OSP squad defuses pipe bomb

OSP squad defuses pipe bomb

An Oregon State Police bomb squad defused a pipe bomb early Wednesday afternoon after it was found alongside Pioneer Road southwest of Medford.

Police closed about a quarter-mile stretch of the road for about two hours while bomb squad officials worked to isolate and defuse the device. Several cars driving along the stretch were told to turn around until OSP completed containment. No one was hurt.

Jackson County Sheriff's Department officials responded to the rural area southwest of Phoenix at 10 a.m. An inmate work crew found the suspicious device in the 4000 block of Pioneer Road during a cleanup detail, said Lt. Marty Clark of the Sheriff's Department. He described the device as metal, about 4 inches in diameter and 8 inches in length, with a fuse attached.

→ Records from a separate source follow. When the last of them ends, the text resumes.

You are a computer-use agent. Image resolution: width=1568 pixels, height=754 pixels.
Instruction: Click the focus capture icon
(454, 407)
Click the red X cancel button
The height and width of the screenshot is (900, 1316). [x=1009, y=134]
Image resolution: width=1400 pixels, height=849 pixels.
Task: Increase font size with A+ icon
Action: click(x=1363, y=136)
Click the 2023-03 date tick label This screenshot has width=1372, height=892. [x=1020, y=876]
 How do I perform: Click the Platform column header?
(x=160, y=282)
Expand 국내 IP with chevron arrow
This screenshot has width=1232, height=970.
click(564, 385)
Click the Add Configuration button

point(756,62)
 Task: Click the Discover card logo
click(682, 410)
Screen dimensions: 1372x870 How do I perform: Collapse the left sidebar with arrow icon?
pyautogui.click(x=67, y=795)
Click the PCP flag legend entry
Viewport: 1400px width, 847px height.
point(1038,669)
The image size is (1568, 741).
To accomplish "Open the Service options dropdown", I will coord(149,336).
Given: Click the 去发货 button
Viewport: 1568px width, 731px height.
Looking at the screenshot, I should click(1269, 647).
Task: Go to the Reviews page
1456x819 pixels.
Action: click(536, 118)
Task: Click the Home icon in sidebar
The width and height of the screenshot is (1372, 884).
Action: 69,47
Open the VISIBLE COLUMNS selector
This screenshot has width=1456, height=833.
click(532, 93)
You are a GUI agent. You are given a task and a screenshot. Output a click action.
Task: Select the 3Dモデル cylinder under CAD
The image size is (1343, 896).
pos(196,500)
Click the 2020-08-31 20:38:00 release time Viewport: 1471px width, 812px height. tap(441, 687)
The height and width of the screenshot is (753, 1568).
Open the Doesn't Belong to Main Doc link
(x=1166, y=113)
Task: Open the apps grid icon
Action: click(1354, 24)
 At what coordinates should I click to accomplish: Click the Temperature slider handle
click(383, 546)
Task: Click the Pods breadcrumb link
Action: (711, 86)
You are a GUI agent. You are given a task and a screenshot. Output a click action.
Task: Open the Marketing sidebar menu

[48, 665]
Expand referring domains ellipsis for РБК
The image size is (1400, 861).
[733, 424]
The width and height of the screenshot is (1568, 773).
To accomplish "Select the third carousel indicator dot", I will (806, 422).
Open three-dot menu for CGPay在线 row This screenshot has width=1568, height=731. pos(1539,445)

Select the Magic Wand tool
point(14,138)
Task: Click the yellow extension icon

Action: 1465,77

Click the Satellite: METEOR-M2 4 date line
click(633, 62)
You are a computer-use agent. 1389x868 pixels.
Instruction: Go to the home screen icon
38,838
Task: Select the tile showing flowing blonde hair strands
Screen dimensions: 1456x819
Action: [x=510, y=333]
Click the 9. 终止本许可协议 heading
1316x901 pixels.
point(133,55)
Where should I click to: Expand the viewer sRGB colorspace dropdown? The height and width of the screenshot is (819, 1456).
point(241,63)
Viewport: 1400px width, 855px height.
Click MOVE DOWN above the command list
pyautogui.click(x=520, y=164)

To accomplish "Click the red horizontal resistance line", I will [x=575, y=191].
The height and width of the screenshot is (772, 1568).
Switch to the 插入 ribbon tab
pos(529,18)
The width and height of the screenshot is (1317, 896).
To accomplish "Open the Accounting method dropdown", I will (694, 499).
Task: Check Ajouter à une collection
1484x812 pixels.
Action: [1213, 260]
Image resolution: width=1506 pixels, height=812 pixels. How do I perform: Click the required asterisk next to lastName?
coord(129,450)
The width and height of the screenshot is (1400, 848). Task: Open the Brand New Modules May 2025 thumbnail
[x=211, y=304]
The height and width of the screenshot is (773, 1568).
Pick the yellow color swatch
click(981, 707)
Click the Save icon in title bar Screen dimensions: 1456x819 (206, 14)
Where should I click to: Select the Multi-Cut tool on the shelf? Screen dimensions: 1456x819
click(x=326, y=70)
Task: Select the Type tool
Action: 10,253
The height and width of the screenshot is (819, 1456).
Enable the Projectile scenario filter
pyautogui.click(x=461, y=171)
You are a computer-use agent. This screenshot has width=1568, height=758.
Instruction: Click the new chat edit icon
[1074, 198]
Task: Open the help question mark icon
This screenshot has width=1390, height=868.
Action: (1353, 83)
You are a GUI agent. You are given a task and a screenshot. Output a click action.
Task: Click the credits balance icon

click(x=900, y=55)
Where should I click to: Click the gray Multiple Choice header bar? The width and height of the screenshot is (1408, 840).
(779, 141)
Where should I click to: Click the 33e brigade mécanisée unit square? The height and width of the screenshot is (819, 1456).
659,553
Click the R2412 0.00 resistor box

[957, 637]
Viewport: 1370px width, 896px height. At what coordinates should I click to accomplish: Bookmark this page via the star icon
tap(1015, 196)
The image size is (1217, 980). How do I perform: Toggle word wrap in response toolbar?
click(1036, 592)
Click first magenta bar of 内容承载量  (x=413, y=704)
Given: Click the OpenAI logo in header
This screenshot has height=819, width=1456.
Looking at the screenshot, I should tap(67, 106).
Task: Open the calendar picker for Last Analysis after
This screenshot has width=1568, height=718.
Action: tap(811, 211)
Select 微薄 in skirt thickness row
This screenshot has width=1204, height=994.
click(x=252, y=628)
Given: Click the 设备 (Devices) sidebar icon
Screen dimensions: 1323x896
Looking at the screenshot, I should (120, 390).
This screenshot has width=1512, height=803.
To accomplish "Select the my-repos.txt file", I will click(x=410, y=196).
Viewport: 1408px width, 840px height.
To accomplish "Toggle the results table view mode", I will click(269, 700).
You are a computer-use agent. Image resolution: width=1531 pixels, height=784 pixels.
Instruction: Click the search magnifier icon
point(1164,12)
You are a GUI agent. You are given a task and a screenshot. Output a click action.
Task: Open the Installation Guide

"It's bigger than the normal ones," Clark said. "One that size would kill somebody. They're so unstable we can't even move them."

Dressed in a blast suit, Blain Allen, a detective with the OSP Explosives Unit, first approached the pipe from vehicles parked about 100 yards from the device. He laboriously made his way down and back up the hill several times before setting off a charge that detached one of the bomb's end caps, defusing it.

The defusing effort culminated with a loud pop that sounded up and down the stretch of road. Fire crews did not need to soak down the spot with water. "The bomb itself did not go off," Clark said.

Police said they don't know how long the pipe bomb had been there. They said that typically the devices they find are made with PVC pipe instead of metal pipe. "This was a bit more refined," Clark said, adding the devices are found more frequently in rural areas, where there's less chance of suspects being seen by witnesses.

Jackson County Fire District No. 5 and Oregon Department of Forestry crews joined OSP and police at the scene for precautionary fire suppression, as the bomb was found on the side of the road in an area filled with dry grass and weeds. Fire crews were ready to extinguish any fires that could have ignited and spread in the nearby grass. Captain Jim Campbell of Fire District No. 5 said the lack of wind also helped crews.

"We had lines charged," Campbell said. "Worst-case scenario would have been about a half-acre or so."

Police still are investigating the device to see if they can find any evidence leading them to potential suspects.

"Right at this point, (it's) totally unknown," Clark said.